Enter the robot. The enlightened mind does not extinguish the pain and the anxiety, Smith said, but it enables you to deal with it effectively. He explained the process with three words: anticipation, acceptance, and attention.
“Anticipate that things are going to be difficult,” Smith said. “Where is the monster going to show up in the marathon? Anticipation gives you power.” Along the same lines, acceptance of physical and emotional discomfort makes it more bearable. Smith told of a golfer who stood over a crucial four-foot putt with his hands shaking. “He stepped back and thought, ‘Wow, I’m anxious.’ Those feelings won’t go away. Accept the fact that they are there. Just don’t feed them. . . . He went back and made the putt.”
Golf is “the most psychologically demanding sport, hands down,” Smith said in a separate discussion. “Golfers are the only athletes who ask me, ‘Are you a golfer?’ No, I don’t take heroin either. It destroys your mind.” A round of golf is a prolonged battle against mental demons.
Attention is the key to keeping feelings of anxiety and doom at bay. “You can control your attention,” Smith told the cross-country runners. “Give the robot something to do, and the limbic lizard goes quiet.” He suggested the runners might focus their attention on an external object, like the tag on a shirt, or, better yet, a relevant internal stimulus, like one’s breathing, the rhythm of inhaling and exhaling.
“Are there any strategies that will bring out the limbic lizard in our opponents?” a runner inquired. “Smiling freaks everybody out,” Smith said. “Count the guys you pass out loud,” suggested athlete Seth Gruber. “That’s evil,” the psychologist said.
Smith puts little stock in confidence, terming it cheap and artificial. “Confidence and anxiety are both predicting the future,” he said. “Too much confidence, and you get sloppy.”
Whether one’s job is to run fast or hit a baseball, Smith emphasized, the best thing an athlete can do is to let his or her robot do the job.
SKIP’S ADVENTURE: Former UCSB baseball player Skip Schumaker had two contrasting at-bats for the Dodgers on Monday night — one of the most replayed hits, and another swing that hardly anybody noticed. Schumaker, the starting center fielder throughout the division series against the Braves, singled in the fourth inning on a drive hit so hard that it tore the glove off Atlanta first baseman Freddie Freeman.
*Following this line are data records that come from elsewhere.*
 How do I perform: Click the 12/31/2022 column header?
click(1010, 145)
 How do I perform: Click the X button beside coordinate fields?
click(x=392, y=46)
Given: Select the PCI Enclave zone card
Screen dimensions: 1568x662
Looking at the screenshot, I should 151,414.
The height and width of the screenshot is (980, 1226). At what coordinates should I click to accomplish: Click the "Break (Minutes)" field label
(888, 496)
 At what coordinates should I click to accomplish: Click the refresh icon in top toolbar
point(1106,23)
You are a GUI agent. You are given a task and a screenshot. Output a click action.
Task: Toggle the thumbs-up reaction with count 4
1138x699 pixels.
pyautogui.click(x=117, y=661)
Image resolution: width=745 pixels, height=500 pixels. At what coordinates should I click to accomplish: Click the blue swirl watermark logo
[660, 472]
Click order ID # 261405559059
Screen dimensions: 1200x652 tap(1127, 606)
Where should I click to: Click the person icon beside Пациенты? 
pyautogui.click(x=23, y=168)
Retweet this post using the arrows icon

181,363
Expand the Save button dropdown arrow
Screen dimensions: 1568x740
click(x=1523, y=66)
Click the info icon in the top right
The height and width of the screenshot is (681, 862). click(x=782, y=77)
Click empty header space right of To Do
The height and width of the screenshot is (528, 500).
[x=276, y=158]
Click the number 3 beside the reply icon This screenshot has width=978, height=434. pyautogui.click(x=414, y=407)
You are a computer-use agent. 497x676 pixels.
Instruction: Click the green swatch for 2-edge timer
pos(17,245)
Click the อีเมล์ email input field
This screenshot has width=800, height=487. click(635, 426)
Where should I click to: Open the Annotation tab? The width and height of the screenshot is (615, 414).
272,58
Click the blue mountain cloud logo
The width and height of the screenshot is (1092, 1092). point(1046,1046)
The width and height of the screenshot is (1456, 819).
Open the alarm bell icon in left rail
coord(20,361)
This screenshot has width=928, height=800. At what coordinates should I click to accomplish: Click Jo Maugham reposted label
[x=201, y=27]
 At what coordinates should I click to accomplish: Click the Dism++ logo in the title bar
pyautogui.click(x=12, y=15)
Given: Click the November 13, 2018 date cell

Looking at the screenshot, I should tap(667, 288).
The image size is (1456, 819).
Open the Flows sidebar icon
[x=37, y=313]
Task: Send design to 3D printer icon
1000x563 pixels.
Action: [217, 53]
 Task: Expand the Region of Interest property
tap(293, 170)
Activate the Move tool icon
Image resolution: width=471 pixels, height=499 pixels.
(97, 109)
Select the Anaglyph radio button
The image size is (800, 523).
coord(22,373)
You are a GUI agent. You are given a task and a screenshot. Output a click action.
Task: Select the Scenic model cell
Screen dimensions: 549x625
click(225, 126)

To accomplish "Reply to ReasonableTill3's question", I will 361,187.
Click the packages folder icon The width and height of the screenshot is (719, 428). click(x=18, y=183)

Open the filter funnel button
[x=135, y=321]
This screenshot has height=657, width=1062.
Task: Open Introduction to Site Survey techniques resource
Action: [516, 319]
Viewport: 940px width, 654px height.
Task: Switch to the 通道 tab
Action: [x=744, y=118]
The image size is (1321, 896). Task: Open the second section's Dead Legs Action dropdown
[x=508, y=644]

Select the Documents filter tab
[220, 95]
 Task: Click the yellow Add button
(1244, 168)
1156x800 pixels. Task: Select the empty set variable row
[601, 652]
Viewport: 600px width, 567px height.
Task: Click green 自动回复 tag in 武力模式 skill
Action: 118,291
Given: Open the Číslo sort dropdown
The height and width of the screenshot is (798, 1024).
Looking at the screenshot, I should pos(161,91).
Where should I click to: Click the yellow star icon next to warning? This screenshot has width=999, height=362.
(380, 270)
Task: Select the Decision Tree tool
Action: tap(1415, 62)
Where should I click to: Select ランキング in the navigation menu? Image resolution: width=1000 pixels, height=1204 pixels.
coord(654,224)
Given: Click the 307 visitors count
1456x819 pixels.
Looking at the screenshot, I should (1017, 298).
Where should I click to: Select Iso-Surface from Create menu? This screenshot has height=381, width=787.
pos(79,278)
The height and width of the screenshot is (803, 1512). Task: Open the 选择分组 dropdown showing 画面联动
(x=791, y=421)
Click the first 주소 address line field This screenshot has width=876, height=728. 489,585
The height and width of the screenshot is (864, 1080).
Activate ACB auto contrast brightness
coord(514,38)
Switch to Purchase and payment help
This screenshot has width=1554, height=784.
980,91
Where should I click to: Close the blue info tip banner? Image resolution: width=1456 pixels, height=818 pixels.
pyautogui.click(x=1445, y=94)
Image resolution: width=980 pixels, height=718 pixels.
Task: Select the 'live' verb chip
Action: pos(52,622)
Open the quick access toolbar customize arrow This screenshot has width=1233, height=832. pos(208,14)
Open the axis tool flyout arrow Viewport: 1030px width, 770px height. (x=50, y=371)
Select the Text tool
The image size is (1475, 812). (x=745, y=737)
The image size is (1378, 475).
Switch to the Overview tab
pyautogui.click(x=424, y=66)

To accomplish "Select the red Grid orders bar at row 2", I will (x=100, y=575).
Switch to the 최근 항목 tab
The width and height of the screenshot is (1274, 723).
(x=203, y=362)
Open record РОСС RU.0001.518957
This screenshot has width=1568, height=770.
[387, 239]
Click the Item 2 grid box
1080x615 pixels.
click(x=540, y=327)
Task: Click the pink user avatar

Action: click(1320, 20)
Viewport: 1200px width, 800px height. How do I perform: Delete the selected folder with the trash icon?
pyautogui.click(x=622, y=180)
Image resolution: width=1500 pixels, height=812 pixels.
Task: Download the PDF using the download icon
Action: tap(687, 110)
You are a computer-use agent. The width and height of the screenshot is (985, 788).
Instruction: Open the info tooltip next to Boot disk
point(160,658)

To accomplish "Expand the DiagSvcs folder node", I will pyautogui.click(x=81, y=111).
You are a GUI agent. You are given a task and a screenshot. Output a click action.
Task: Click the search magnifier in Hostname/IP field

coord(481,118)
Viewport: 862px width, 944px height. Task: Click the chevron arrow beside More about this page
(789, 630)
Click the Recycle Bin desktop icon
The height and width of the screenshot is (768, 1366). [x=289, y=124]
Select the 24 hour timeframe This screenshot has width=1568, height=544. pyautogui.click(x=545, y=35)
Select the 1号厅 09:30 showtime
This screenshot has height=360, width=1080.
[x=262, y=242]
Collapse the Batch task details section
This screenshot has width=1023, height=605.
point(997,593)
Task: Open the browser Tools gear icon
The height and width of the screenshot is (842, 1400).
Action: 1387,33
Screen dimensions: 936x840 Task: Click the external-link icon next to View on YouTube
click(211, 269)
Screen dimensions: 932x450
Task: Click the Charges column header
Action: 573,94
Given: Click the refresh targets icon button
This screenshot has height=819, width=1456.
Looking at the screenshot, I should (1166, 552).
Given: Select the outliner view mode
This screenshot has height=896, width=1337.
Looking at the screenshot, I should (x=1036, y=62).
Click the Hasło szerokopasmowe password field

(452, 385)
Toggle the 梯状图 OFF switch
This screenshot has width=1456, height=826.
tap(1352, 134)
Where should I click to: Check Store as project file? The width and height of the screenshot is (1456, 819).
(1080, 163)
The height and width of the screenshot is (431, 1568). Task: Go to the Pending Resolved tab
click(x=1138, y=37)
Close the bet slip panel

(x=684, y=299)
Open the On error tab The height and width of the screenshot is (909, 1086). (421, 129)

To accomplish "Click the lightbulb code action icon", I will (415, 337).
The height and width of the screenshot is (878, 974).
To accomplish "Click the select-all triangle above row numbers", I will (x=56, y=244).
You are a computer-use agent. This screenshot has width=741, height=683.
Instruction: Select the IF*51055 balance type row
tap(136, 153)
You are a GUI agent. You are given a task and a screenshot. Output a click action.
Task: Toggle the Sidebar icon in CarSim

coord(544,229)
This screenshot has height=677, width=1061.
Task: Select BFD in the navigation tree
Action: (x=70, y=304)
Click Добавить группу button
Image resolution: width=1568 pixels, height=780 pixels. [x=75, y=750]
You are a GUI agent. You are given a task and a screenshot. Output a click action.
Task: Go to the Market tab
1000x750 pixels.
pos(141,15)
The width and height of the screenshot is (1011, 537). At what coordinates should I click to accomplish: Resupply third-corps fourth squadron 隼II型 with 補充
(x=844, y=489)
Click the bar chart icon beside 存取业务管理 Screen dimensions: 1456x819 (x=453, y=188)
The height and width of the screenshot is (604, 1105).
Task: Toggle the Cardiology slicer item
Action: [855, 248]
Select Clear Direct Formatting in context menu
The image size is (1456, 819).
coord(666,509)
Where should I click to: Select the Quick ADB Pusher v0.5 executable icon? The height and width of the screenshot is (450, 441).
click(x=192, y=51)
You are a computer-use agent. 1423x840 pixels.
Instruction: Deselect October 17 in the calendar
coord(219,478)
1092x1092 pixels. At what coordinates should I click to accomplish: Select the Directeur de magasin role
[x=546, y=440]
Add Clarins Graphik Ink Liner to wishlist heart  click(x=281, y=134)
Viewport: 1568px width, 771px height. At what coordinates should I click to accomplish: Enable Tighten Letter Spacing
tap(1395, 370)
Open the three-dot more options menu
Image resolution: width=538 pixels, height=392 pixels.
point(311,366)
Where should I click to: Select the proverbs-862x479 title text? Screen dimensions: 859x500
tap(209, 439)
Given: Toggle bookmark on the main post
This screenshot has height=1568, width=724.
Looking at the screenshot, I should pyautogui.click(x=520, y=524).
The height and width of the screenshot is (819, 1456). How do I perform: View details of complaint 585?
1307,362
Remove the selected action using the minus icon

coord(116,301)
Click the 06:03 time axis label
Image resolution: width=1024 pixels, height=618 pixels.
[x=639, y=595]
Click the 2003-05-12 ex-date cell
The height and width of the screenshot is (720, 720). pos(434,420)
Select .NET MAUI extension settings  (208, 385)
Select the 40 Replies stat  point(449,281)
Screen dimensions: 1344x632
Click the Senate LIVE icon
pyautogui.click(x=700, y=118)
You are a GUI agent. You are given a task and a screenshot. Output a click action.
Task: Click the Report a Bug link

In the eighth inning, Schumaker followed Uribe to the plate and flied out while everybody was still celebrating Uribe’s big home run.
FOOTBALL CITY: In addition to Saturday night’s battle of unbeatens between Carpinteria and Bishop Diego High football teams, there is another cross-town game Friday night when Dos Pueblos visits Santa Barbara High; San Marcos, which lost for the first time in six games at Nordhoff last week, starts out Channel League play at home against Ventura.